Александр Василевский - Люди молчаливого подвига
Теперь уходи, Иван, уходи в сторону от дороги, замирай между камней и жди, чем все это кончится! Если колонна пройдет, возвращайся обратно и снова досконально проверяй по схеме все узлы и узелки…
Неужели напрасно рисковал? Нет, не напрасно! Вот под ним качнулась каменистая земля. Как она мягко качнулась, и камни, мелкая щебенка под боком показались ему самой пышной периной. Затем он увидел, как вздыбилась скала, как дернулось небо, будто собралось встать на кромку розовеющего небосклона, и… раздался раскатистый, оглушительный гром взрыва…
Над Сапун-горой висели густые тучи дыма и пыли. Изредка в просветы выглядывало тусклое солнце. Начинался новый день, день новых суровых испытаний. Дмитришин вернулся сюда с чувством исполненного долга. Предполагаемое наступление вражеских танков в район Херсонеса не состоялось.

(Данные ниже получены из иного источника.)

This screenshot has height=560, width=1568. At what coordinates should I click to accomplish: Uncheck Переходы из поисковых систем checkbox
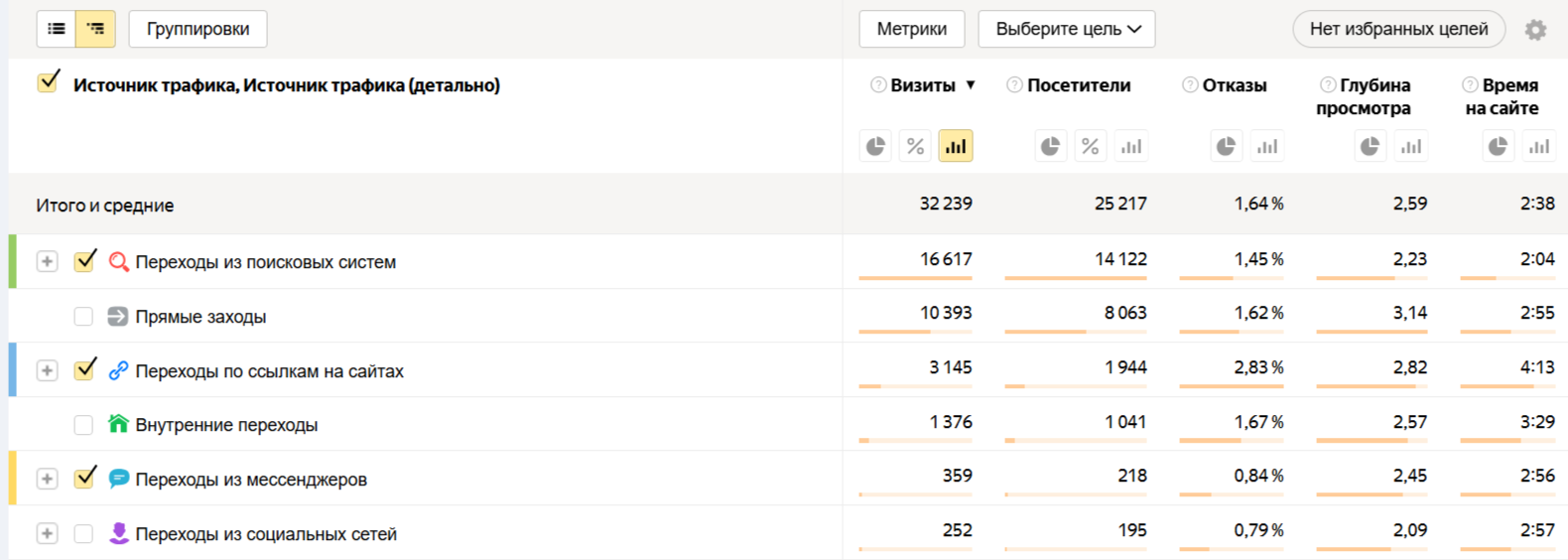coord(85,261)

Штурм позиций морских пехотинцев захватчики возобновили ночью 30 июня в 2 часа 30 минут. Сапун-гора загудела в необычное время. Такая неожиданность вынудила комбрига бросить разведчиков вдоль траншей, по косогору Сапун-горы, чтобы помочь там смертельно уставшим морским пехотинцам. Дмитришин побежал направо, где гитлеровские автоматчики пытались пробраться к нашим позициям. Перестрелка кипела и на левом фланге. Нет, не проспали, не прозевали морские пехотинцы начало ночной атаки врага. Здесь разведчики втянулись в бой.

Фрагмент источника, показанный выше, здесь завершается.